Perhaps the one that could upset the odds is last year’s Irish Derby winner Jack Hobbs, who makes his return after six months out with a stress fracture of the pelvis.
“It’s a particularly easy race to have him come back in!” trainer John Gosden joked to the Racing Post.
“The field is not only deep but very strong.
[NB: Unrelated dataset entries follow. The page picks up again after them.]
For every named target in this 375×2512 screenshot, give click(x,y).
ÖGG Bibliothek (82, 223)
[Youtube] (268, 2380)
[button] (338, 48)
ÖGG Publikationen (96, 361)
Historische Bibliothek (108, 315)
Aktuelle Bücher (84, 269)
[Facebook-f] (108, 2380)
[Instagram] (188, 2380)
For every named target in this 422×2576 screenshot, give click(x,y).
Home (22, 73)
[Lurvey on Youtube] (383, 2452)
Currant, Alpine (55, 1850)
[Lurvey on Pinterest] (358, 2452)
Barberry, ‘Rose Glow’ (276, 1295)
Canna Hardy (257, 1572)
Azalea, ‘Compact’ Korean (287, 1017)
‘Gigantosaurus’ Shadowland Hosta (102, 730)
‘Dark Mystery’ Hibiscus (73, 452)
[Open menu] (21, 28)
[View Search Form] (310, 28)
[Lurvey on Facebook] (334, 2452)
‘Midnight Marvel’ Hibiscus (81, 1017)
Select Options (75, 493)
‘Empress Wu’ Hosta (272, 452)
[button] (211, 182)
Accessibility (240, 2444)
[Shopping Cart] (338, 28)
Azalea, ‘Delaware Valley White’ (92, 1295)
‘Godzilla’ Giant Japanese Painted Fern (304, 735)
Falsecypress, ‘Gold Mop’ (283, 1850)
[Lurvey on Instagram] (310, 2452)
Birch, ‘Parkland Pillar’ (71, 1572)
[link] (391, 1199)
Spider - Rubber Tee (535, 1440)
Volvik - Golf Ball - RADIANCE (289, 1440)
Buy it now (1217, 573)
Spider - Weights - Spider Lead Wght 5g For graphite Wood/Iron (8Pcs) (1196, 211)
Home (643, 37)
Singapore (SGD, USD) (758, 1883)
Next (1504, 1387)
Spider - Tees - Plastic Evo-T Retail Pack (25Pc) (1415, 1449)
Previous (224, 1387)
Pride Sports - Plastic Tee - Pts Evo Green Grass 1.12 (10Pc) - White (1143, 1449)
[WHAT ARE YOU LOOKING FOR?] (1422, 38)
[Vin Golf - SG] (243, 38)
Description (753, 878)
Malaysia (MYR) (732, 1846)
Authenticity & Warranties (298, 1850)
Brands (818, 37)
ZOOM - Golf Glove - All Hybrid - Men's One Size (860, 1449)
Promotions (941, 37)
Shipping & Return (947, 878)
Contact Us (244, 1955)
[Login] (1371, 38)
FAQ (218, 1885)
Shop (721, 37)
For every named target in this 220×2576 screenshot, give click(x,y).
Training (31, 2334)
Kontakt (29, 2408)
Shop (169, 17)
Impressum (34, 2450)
I don’t think we are under any illusions.
“He’s in great order and is not the type to be ring-rusty,” added the 65-year-old Englishman, whose runner finished third in last year’s renewal.
O’Brien saddles another tough as teak filly in two-time classic champion Minding — winner of the English 1000 Guineas and the English Oaks this term — for the mile race the Queen Elizabeth II Stakes.
She faces 12 rivals including English 2000 Guineas winner Galileo Gold, who will have the effervescent Frankie Dettori on board, and Irish 2000 Guineas victor Awtaad trained by veteran Kevin Prendergast.
“I’m really confident he’s going to go to Ascot at the peak of his powers,” Galileo Gold’s trainer Hugo Palmer told The Guardian.
“People always think of horses like humans, that what they really want to do is lie on a beach and recharge their batteries for a fortnight. He doesn’t have a desire to sit down with an improving book. He’s a racehorse.”
Palmer will also oppose O’Brien in the British Champions Fillies and Mares Group One with the former fielding Architecture — second to Minding in the English Oaks — and the latter Seventh Heaven, who won the Irish Oaks beating the English filly by just over two lengths.
O’Brien, whose son Joseph the former jockey has also taken up training with some success this year, thinks a lot of Seventh Heaven.
“She’s a beautiful traveler and is a massive, rangy filly that handles fast ground very well. I’d say she’s going to make a real four-year-old, because she’s big and rangy.”